After our exploration last week of the inside of Upper Table Rock, we (or at least I) thought it would be fun to do the same at Lower Table Rock. But there was a problem. The inside of Lower Table is covered by a conservation easement that does not allow for public access. So we couldn’t use the old road through there to reprise our Upper Table experience. BUT we could walk along the top of Lower Table since this is Nature Conservancy land open to public access. On Lower, however, there’s no old road on top, as there is on Upper, to make travel easy. So when I mentioned that this would be more of an adventure hike, the LovedOne decided going to the hairdresser was the smarter move and left me to face the wilderness alone. Sigh.
Brush thinning has been going on at the Rocks for awhile and today was slash pile burning day. So the hike up to Lower Table’s plateau was through a Mordor-esque gauntlet of smoke and flame. But the smoke had a nice woodsy smell…
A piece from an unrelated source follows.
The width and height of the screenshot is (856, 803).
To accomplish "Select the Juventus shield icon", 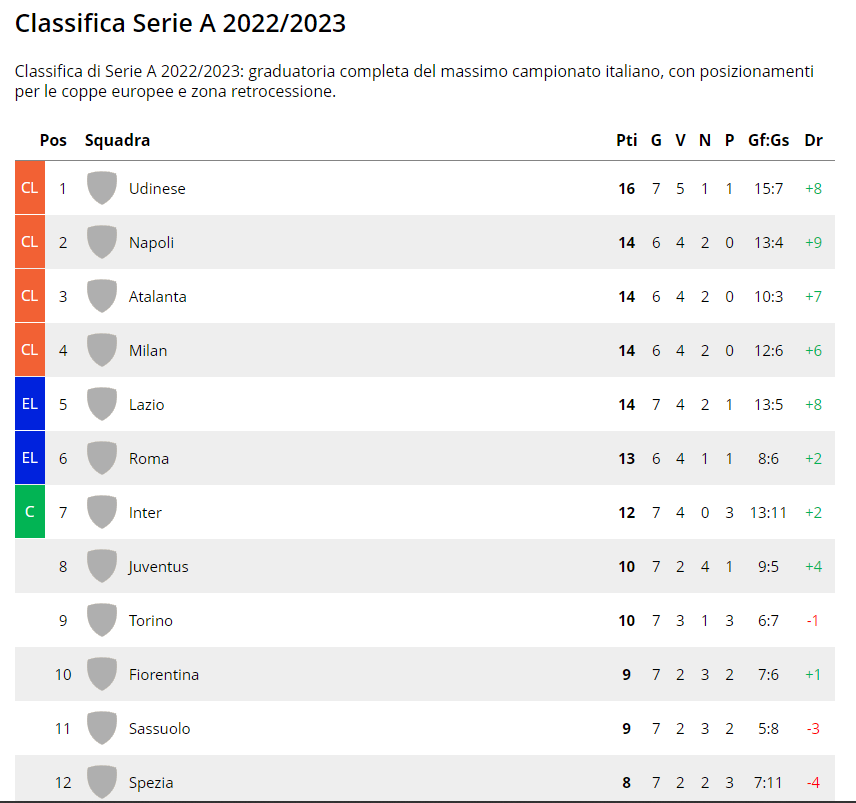I will point(102,567).
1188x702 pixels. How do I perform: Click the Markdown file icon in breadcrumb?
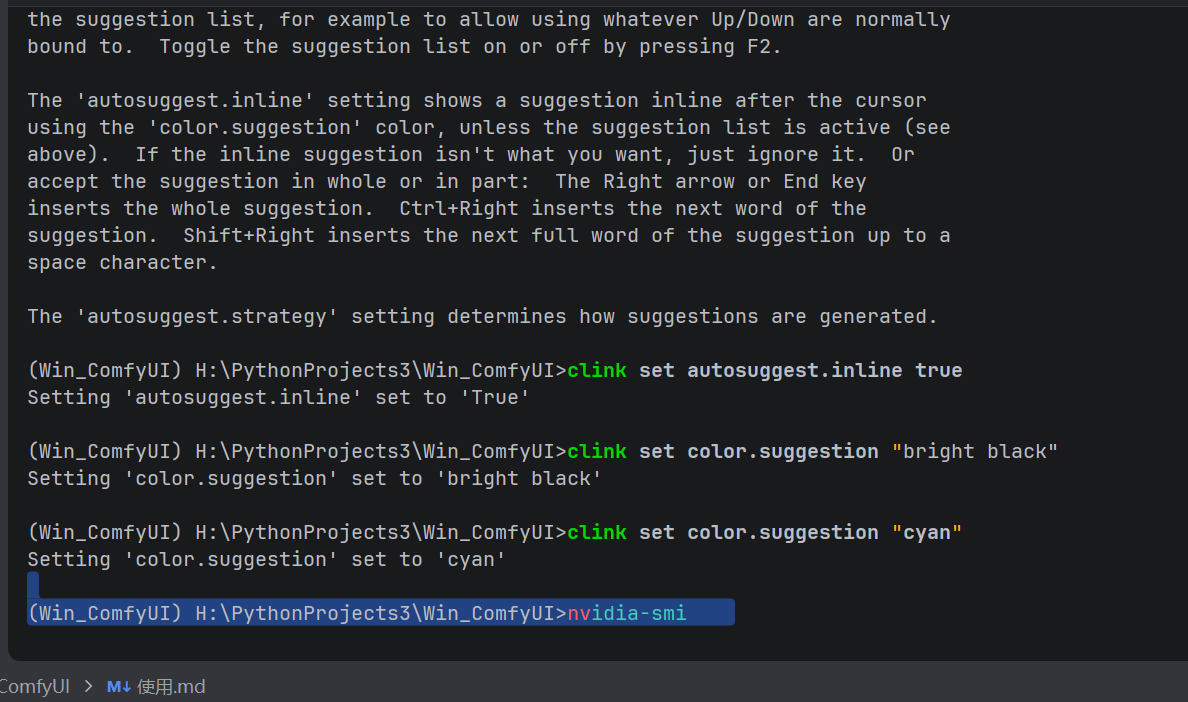click(119, 687)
There was another inversion fog in the valley today but the top of the plateau was above that. Thanks to the open sky, the vernal pools were slick with a thin layer of ice.
Once on top, I turned north, away from the landing strip and the well-trodden hiker paths, on a narrow use trail toward the plateau’s narrow end.
The grass-covered flat top of the plateau ends abruptly in a jumble of vegetation and crumbled basalt blocks.
I could see more flat, open plateau further on along the Rock, but first I had to get there through lots of vegetation and small boulders.
As noted for our Upper Table exploration, the cold of winter is really the only time a moderately sane hiker would try this route. Warmer weather (Spring through Fall) would bring out ticks, rattlesnakes, and poison oak (of which there is A LOT) to unnecessarily enliven your journey (and maybe for several days thereafter). The ominous phrase “rattlesnake den” kept intruding on my consciousness as I scrambled down and across slopes of frost covered boulders,
and past the still clearly visible trail that, until the mid-1990s, had been another way to reach the top from the parking lot. This trail looked intact enough to be followed down to the old road – which would allow you to by-pass some of the more challenging (OK, nastier) sections of the ridge. I didn’t because I don’t have property maps detailed enough to show where this old trail and road are relative to the forbidden conservation easement. But it’s a thought…
A little further along, I got a brief reprieve from the brush and boulders along a short piece of flat plateau with some great views to the east.
Then it was more brush and then a longer boulder field,
with a view to the flat top I was now yearning to reach,
and of the inside of Lower Table, which I wasn’t going to reach.
I kept running into stretches of remnant barbed wire and couldn’t decide it this was a helpful guide or an invitation to tetanus. It’s hard to imagine a cow finding its way through the brush and up the boulders to this fence but maybe bovines were sterner stuff back in the day?
After more ducking and weaving, I finally emerged on to the grassy, rocky, but delightfully open and flat, plateau at the north end of Lower Table. Here I was welcomed with a grand view of Mount McLoughlin, which would be a near-constant visual presence along this route.
With open vistas in all directions and easy, almost level walking, this part of Lower Table was a wonder. Well worth the thrashing needed to get here legally. I was thinking it was a pristine wilderness up here until a clutch of empty vodka and apple juice bottles disabused me of this conceit. What kind of deluded douche bags would mix vodka and apple juice? Oh, the horrors…
After a mile of buccolic walking with big views, I came to the where an old road crossed a saddle in the ridge. By 1938 (and certainly sooner) there was a trail to the top of the eastern side of Lower Table. In 1948, a road was built up the inside of the Rock to service an airstrip constructed on top of the eastern side by John Day, a local cattle rancher and developer. Sometime between 1954 and 1974, this road at the end of my journey was carved from the airport road over the plateau and down the west side of the rock.
By now, I was pre-occupied with the journey back and didn’t think to push on over open ground to the southern tip of this side of Lower Table. Well, maybe next time. Going back was much of the same, with another big view of Mount McLoughlin as a reward when I finally got back to the main trail.
A good adventure hike (6.6 miles roundtrip; 1,000 feet of elevation gain) with big views from a little visited (for good reason) part of Lower Table. Not a hike for those uncomfortable on uneven ground and not one to be done during the warmer months.